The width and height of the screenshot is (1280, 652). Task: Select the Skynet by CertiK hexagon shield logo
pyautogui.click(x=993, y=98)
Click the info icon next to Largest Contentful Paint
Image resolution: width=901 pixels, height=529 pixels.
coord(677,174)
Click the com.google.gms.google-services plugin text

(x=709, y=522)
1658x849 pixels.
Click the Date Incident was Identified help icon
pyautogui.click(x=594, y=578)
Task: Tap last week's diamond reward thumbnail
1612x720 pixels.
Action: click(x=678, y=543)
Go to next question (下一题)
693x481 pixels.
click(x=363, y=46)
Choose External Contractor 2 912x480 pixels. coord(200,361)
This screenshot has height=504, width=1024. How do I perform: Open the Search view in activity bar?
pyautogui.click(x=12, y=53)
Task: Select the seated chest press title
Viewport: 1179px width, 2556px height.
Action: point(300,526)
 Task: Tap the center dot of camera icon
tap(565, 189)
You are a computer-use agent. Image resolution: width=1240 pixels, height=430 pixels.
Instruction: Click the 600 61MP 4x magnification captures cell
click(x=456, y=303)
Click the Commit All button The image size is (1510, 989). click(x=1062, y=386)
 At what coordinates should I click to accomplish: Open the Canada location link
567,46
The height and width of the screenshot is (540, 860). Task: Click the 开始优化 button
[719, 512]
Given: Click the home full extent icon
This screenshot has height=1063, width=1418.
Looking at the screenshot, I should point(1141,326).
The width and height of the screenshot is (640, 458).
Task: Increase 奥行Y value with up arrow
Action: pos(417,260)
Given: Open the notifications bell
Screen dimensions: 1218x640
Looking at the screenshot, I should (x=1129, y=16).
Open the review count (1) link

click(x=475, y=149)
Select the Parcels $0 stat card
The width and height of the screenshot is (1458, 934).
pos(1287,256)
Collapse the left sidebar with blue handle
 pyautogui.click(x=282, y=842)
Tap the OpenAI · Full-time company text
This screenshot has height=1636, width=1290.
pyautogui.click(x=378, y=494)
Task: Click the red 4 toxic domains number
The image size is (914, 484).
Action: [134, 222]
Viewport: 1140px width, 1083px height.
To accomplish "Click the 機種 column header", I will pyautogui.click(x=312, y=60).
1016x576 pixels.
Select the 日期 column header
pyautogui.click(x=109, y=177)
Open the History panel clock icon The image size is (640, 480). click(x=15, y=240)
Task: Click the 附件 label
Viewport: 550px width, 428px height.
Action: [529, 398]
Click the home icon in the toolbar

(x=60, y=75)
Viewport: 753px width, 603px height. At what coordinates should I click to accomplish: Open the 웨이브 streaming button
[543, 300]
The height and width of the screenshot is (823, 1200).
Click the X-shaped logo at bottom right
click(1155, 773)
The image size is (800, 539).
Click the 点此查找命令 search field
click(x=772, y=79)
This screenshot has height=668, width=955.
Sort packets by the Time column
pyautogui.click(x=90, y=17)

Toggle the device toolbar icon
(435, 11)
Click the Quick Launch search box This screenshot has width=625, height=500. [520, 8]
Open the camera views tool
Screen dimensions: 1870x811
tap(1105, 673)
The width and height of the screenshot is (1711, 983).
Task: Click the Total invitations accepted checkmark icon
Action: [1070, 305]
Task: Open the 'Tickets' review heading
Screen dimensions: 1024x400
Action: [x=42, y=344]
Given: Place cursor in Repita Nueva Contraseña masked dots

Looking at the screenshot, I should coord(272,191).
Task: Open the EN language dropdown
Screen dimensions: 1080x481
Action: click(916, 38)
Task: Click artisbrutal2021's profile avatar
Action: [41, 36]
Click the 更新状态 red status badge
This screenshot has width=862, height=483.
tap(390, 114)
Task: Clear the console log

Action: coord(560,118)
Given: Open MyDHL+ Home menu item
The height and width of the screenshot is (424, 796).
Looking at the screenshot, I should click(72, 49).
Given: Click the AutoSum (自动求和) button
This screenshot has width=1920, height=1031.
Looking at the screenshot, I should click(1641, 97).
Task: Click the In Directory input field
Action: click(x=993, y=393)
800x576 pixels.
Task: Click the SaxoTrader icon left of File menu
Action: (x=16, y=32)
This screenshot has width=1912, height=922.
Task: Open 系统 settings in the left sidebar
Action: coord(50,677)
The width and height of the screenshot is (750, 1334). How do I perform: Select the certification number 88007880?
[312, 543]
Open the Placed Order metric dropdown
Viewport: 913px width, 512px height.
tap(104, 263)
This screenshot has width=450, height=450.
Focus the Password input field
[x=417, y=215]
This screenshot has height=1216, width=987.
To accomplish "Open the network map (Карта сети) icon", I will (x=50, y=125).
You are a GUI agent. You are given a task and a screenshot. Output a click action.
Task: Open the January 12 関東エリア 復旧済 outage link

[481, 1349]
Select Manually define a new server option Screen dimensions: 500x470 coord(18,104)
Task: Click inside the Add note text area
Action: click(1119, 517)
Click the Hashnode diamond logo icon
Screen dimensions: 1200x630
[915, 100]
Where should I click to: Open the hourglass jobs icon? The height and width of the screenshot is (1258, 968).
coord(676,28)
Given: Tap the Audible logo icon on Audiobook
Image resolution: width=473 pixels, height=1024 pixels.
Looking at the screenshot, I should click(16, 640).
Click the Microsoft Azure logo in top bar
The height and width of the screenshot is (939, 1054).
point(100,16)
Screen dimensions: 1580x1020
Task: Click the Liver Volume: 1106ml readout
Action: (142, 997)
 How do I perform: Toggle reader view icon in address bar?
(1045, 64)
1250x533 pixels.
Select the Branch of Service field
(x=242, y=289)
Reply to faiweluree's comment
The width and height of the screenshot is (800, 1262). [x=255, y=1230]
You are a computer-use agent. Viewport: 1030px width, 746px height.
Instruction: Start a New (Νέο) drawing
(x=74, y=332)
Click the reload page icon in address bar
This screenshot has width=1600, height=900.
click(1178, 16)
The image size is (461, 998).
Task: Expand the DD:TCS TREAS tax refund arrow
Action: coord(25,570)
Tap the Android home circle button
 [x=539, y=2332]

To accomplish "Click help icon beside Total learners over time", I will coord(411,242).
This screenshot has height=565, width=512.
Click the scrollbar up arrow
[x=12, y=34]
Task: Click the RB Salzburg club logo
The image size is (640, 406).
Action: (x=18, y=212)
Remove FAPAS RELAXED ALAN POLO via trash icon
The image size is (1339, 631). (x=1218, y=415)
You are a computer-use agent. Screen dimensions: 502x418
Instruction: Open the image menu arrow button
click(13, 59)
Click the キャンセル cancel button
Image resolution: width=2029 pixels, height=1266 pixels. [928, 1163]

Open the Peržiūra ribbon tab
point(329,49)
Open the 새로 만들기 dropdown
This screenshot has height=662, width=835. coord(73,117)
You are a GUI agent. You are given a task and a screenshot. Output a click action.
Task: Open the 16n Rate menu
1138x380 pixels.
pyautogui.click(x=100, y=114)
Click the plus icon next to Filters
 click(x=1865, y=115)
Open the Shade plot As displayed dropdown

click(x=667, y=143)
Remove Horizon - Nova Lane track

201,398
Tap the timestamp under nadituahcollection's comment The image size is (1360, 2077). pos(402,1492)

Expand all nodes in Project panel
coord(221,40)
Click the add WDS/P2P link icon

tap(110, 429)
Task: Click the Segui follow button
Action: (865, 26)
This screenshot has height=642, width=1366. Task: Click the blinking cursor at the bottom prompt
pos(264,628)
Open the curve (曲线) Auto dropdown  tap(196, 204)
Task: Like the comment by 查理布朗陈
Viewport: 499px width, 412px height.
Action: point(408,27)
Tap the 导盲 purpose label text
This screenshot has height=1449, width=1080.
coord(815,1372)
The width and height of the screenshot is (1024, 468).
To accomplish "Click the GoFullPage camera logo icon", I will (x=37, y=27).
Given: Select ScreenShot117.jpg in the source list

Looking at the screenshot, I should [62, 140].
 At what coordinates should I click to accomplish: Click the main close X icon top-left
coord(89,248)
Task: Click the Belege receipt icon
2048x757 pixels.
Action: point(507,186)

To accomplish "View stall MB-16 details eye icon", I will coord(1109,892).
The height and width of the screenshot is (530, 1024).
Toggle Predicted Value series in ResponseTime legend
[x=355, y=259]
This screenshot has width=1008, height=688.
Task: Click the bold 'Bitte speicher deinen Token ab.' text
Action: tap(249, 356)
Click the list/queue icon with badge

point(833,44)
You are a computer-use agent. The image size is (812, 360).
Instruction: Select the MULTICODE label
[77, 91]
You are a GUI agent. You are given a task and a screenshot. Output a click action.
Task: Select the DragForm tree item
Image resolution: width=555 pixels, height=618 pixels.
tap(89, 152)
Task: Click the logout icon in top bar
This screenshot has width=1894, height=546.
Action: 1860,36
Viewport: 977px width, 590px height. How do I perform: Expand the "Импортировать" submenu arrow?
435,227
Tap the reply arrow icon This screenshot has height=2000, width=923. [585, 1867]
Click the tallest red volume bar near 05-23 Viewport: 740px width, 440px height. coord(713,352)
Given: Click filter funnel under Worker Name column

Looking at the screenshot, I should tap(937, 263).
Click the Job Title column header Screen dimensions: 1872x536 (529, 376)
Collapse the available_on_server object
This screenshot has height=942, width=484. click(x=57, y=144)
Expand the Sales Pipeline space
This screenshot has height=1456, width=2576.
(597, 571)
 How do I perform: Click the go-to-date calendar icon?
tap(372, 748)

########################################

=== WORK TO COMPLETE ===
Tally the lines of the material above that include the string "diamond", then give only the tally.

=== EXERCISE RESULT ===
2